Exercise tasks:
1. In the passage on the CIHDP technology evolution path, list every topic named as emerging later and being more application-oriented.
2. Extend the passage on the CIHDP technology evolution path, picking up right after its final sentence.
-- Begin Supplied text --
In the sub-figure (a) in Fig. 7, we can analyze the technology evolution path mapped using CIHDP. Judging from the overall time, CIHDP has identified a total of 10 types of topics, and the overall topic recognition effect is satisfactory. In general, we first analyze the development trend of each topic. The topics that first appeared represent some basic and supporting research areas. These topics include “database systems and XML data” (DS/XD), “semantic web and description logic” (SW/DL), “natural language systems and statistical machine translation” (NLS/SMT), “bayesian network”, “information retrieval”, in which DS/XD and SW/DL exist almost throughout the entire period.

The topics that emerged later were research areas that were more application-oriented and high-end R&D. These topics include “data mining”, “web mining”, “machine learning”, “pattern recognition”, and “web services”. Among them, in the T4 and T5 periods, the intensity of the topic of machine learning has increased dramatically, and this kind of research is hot and popular, occupying the mainstream research status. In T5, the new topic of “web service” appeared, and the topic intensity value is not high, which means that a new path has emerged, and it is in the initial stage of path evolution.
-- End Supplied text --
-- Begin Supplied data --
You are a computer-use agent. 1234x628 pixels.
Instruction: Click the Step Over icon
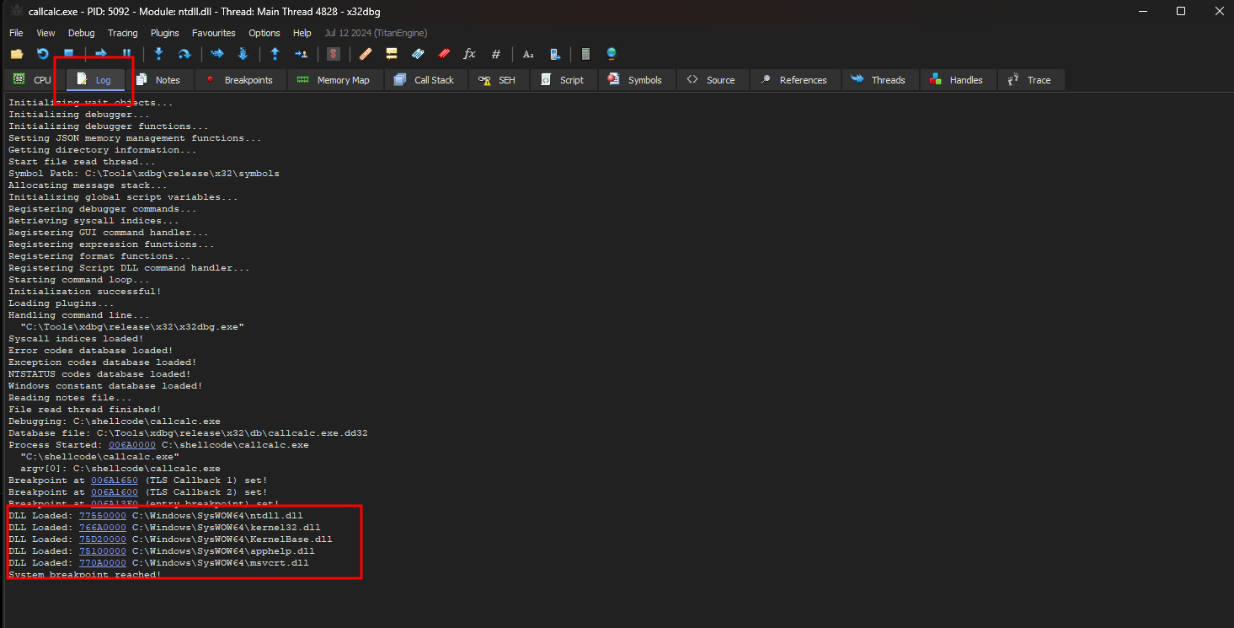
-- End Supplied data --
Written responses:
1. data mining, web mining, machine learning, pattern recognition, web services

2.
Next, with the help of the color gradient effect, we analyze the path evolution details between different topics. Following the direction of time development, we analyze path splitting, fusion, emergence, and even disappear. (1) In the process from T2 to T3, “database system”, “information retrieval” and “data mining” merge to form “web mining”. (2) During the process from T3 to T4, “web mining” continues to integrate DS/XD. (3) Based on the development of related technologies such as database systems, information retrieval technology, and data mining technology, the emerging of “web mining” path is reasonable. Moreover, similar path fusion and splitting conditions still exist. (4) For example, DS/XD, as a basic technology, always undergoes path splitting during its development and merges with “data mining”, “web mining” and SW/DL. (5) Another example is that the “bayesian network” path splits, and merges with “pattern recognition”, “machine learning”. (6) From the figure, we can also find some interesting phenomenon. “bayesian network” and “machine learning” have interactive fusion and splitting of paths. From T2 to T3, “bayesian network” split and merge to “machine learning”. From T3 to T4, “machine learning” is integrated into the “bayesian network” partly, it also shows that these two research areas are closely related. The same situation also exists between the DS/XD and SW/DL.

We also searched for information on the development of artificial intelligence and learned some facts. In 1995, Corinna proposed Support Vector Machine. In 1997, (a) the computer “dark blue” defeated Kasparov in chess. (b) Long Short-Term Memory (LSTM) was first proposed by Sepp Hochreiter and Jürgen Schmidhuber. (c) And AdaBoost was also proposed and used to achieve the effect of a strong classifier. In 1998, Tim Berners Lee proposed the semantic web and previous research is more biased towards “descriptive logic”. In 2001, Conditional Random Field (CRF) was proposed by Lafferty et al. Based on these critical events, and we can better understand and believe that the above findings are in line with the facts, and also find that these significant scientific advances have promoted the emergence of new paths in T3 and T4.

Similarly, in the sub-figure (b) in Fig. 7, we can analyze the technology evolution path mapped using HDP. HDP has successfully identified 10 types of topics and has also obtained some effective technological evolution paths. However, we found that many paths identified by HDP lack actual meaning. In other words, the paths tracked using HDP are less effective than CIHDP.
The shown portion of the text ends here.